Stable Diffusion: Input image downsampling (#276)

2025-11-09 00:18:06 +08:00 · 2024-01-16 22:45:00 +01:00
parent 2ba5d3db14
commit b4c20cc7f7
2 changed files with 11 additions and 2 deletions
--- a/stable_diffusion/README.md
+++ b/stable_diffusion/README.md
@@ -67,7 +67,7 @@ Image 2 Image
 There is also the option of generating images based on another image using the
 example script `image2image.py`. To do that an image is first encoded using the
 autoencoder to get its latent representation and then noise is added according
-to the forward diffusion process and the `strength` parameter. A `stregnth` of
+to the forward diffusion process and the `strength` parameter.
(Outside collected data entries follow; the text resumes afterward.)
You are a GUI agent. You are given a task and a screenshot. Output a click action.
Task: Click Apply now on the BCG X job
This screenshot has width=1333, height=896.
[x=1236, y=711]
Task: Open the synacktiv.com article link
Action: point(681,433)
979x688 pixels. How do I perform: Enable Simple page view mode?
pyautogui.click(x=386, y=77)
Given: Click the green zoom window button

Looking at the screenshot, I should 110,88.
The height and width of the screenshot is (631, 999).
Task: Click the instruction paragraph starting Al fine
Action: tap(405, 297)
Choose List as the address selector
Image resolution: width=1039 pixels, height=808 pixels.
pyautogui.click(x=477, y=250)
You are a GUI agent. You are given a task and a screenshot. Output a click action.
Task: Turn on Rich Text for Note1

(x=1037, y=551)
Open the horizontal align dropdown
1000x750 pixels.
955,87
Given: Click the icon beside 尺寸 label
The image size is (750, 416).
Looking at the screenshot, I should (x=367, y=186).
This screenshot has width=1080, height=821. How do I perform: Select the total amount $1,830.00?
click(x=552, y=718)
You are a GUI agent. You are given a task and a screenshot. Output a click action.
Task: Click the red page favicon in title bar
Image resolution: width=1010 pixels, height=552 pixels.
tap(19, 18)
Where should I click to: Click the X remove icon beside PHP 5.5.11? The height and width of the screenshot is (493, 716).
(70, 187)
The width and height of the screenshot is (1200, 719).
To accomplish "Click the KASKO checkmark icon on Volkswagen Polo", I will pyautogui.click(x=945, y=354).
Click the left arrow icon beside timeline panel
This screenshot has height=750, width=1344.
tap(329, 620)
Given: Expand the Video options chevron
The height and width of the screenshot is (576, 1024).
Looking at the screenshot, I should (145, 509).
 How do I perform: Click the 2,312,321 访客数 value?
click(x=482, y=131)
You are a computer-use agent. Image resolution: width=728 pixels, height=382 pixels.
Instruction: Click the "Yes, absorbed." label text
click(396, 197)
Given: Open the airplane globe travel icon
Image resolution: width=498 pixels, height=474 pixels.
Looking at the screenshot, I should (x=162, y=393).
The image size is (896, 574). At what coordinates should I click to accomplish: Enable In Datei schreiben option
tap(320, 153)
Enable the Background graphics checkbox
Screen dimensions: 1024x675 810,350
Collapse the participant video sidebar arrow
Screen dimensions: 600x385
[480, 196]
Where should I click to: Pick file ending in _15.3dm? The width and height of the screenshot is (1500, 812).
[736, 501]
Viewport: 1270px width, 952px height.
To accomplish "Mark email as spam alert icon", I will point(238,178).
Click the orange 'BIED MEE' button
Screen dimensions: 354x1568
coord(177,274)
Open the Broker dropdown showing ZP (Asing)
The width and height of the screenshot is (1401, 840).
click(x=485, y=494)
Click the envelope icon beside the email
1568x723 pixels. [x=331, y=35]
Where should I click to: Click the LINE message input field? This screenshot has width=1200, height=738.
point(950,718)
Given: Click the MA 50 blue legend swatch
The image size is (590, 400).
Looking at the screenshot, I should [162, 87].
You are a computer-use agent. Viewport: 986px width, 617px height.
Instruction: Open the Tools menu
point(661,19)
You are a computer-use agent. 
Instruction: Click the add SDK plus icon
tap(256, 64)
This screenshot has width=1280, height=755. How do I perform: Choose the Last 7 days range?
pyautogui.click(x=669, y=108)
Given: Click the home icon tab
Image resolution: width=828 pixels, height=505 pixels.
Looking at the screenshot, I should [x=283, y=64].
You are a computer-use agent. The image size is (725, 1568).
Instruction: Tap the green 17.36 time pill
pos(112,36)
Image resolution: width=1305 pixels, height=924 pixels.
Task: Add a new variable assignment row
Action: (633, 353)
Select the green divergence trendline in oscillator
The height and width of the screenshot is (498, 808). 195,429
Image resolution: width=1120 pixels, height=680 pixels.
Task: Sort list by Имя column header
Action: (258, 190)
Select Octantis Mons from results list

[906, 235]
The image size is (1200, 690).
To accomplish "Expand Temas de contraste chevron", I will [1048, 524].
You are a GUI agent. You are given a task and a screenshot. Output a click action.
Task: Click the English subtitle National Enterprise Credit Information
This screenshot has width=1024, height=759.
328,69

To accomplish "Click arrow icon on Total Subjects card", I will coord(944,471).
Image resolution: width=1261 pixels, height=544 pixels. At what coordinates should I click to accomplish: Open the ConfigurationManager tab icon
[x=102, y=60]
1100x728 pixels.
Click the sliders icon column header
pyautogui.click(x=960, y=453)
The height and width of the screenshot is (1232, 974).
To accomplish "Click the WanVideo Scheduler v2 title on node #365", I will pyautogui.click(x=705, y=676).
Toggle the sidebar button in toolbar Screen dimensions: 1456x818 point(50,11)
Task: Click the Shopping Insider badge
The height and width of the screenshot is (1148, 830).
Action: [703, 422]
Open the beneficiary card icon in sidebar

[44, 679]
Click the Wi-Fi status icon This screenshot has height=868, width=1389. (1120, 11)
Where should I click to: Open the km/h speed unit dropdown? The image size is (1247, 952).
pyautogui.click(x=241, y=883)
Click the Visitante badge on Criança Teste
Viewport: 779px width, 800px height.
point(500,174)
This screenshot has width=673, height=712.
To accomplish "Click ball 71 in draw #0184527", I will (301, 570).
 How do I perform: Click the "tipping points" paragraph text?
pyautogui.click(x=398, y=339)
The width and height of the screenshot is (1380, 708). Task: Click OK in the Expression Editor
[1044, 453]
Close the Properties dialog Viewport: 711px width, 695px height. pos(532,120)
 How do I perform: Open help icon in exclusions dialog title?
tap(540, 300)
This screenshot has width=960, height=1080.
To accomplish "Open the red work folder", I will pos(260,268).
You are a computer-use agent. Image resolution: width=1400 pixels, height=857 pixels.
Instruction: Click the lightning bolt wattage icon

A `strength` of
 0.0 means no noise and a `strength` of 1.0 means starting from completely
 random noise.

@@ -78,6 +78,7 @@ The command to generate the above images is:

    python image2image.py --strength 0.5 original.png 'A lit fireplace'

+*Note: `image2image.py` will automatically downsample your input image to guarantee that its dimensions are divisible by 64. If you want full control of this process, resize your image prior to using the script.*

 Performance
 -----------
--- a/stable_diffusion/image2image.py
+++ b/stable_diffusion/image2image.py
@@ -28,7 +28,15 @@ if __name__ == "__main__":
    sd = StableDiffusion()

    # Read the image
-    img = mx.array(np.array(Image.open(args.image)))
+    img = Image.open(args.image)
+
+    # Make sure image shape is divisible by 64
+    W, H = (dim - dim % 64 for dim in (img.width, img.height))
+    if W != img.width or H != img.height:
+        print(f"Warning: image shape is not divisible by 64, downsampling to {W}x{H}")
+        img = img.resize((W, H), Image.NEAREST)  # use desired downsampling filter
+
+    img = mx.array(np.array(img))
    img = (img[:, :, :3].astype(mx.float32) / 255) * 2 - 1

    # Noise and denoise the latents produced by encoding img.